Overall cancer mortality continues to decline

June 4, 2019

The latest Annual Report to the Nation on the Status of Cancer finds that, for all cancer sites combined, cancer death rates continued to decline in men, women, and children in the United States from 1999 to 2016. Overall cancer incidence rates, or rates of new cancers, decreased in men from 2008 to 2015, after increasing from 1999 to 2008, and were stable in women from 1999 to 2015. In a special section of the report, researchers looked at cancer rates and trends in adults ages 20 to 49.

The annual report is a collaborative effort among the National Cancer Institute (NCI), part of the National Institutes of Health; the Centers for Disease Control and Prevention (CDC); the American Cancer Society (ACS); and the North American Association of Central Cancer Registries (NAACCR). The report appeared in the Journal of the National Cancer Institute on May 30, 2019.

The special section shows a different picture for cancer incidence and mortality among men and women ages 20 to 49 than among people of all ages. In the main report, from 2011 to 2015, the average annual incidence rate for all cancer sites combined was about 1.2 times higher among men than among women, and from 2012 to 2016, the average annual death rate among men (all ages) was 1.4 times the rate among women.

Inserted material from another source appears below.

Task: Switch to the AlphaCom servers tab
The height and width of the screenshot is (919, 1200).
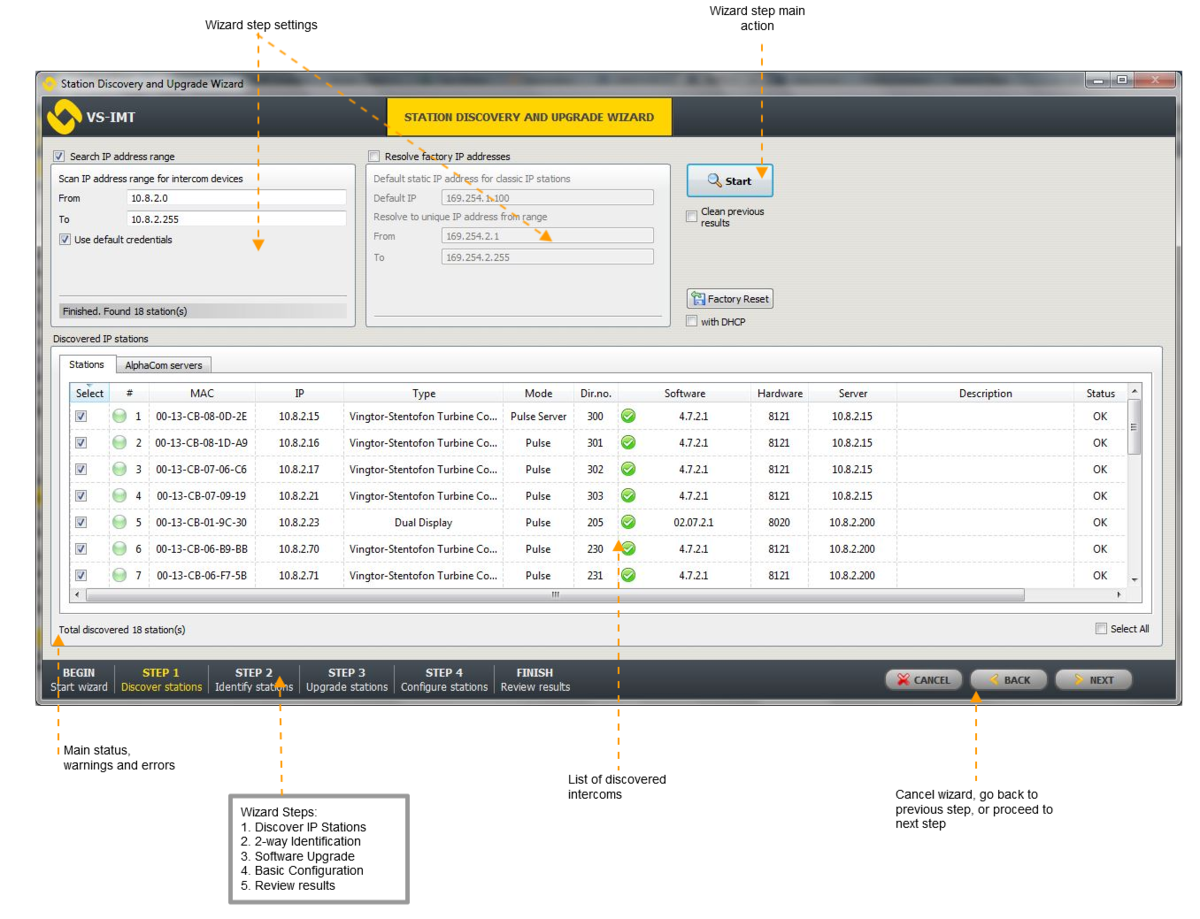Action: pyautogui.click(x=163, y=364)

However, when the researchers looked only at men and women ages 20 to 49, they found that both incidence and death rates were higher among women.

The authors reported that, in the 20–49 age group from 2011 to 2015, the average annual incidence rate for all invasive cancers was 115.3 (per 100,000 people) among men, compared with 203.3 among women, with cancer incidence rates decreasing an average of 0.7 percent per year among men and increasing an average of 1.3 percent per year among women. During the period from 2012 to 2016, the average annual cancer death rate was 22.8 (per 100,000 people) among men and 27.1 among women in this age group.

The most common cancers and their incidence rates among women ages 20 to 49 were breast (73.2 per 100,000 people), thyroid (28.4), and melanoma of the skin (14.1), with breast cancer incidence far exceeding the incidence of any other cancer. The most common cancers among men ages 20 to 49 were colon and rectum (13.1), testis (10.7), and melanoma of the skin (9.8).